Intel Skylake Platform

Realistically, the cost-per-mm^2 measurement ignores all complexity involved in the lithography process standup, the masking of the chip, the layout and design of the chip, and all the qualification steps between paper and product. Final pricing is based on actual die size about as much as it is about the cost of the PCB substrate underneath. Said another way, final price of each device is multiple orders of magnitude higher than the component cost of the part itself.

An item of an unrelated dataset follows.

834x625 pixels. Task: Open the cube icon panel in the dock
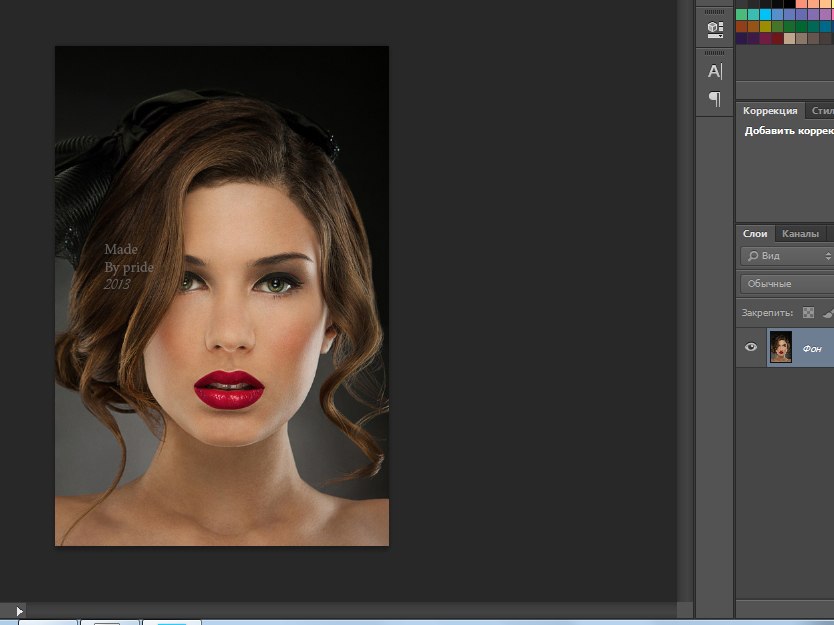[x=714, y=29]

I assumed Vox's statement was more tongue-in-cheek, as a polite and well-humored "haha, the profit on this chip has to be good for you, Intel." The actual measurement is effectively meaningless as soon as you allow the conversation to stretch to "upper echelon" parts. I think he knows that, too.
 
All valid points.
But you have to wonder what is the driving force these days to go to smaller processes. Going from Sandy 32 nm to Skylake 14 nm didn't bring much for performance and power consumption in the mainstream performance desktop processor. Performance increase is mostly due to architectural improvements. (the GPU I don't care)
 
But you have to wonder what is the driving force these days to go to smaller processes. Going from Sandy 32 nm to Skylake 14 nm didn't bring much for performance and power consumption in the mainstream performance desktop processor. Performance increase is mostly due to architectural improvements. (the GPU I don't care)
That's the problem. Your requirements do not align with the requirements of the market.

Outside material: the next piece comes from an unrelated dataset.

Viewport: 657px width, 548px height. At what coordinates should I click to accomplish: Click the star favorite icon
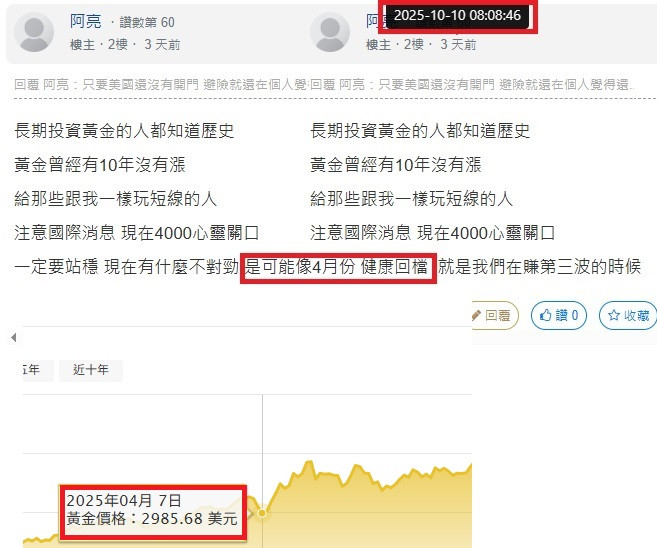pyautogui.click(x=614, y=315)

Going from 32nm Sandy to 22nm Haswell has given me a laptop with a usable GPU and a 50% faster CPU within the same thermal envelope (with Sandy Bridge, one wanted a 35W CPU; with Haswell+, one only wants the 28W TDP CPU if one cares about GPU performance).
 
Anyone mentioned it's faster than Haswell/Haswell-E and it also seemed to be lower power, which is nice...

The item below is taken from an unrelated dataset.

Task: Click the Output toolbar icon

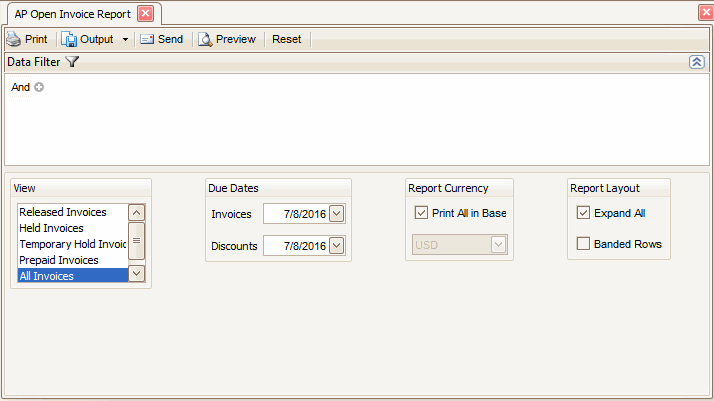Action: coord(70,39)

And it has AVX2, although using SSE/AVX properly isn't as easy as one would think... :(
 
Skylake seems to have more robust sustained loads from the L2 that helps the two FMA pipes. Those, on the other hand, have reduced instruction latency, as well (the FDIV unit's throughput is again doubled up). The L3 improvements are more nebulous -- most likely improved prefetching, sort of.
 
The shared L3 seems to take up much less die space relatively speaking as well. Looking forward to more details at the IDF.
 
Is the L3 size estimate including what appears to be storage arrays flanking each core?
The area labeled L3 looks consistent with the ring stop and interface logic, but does not resemble the storage componenent.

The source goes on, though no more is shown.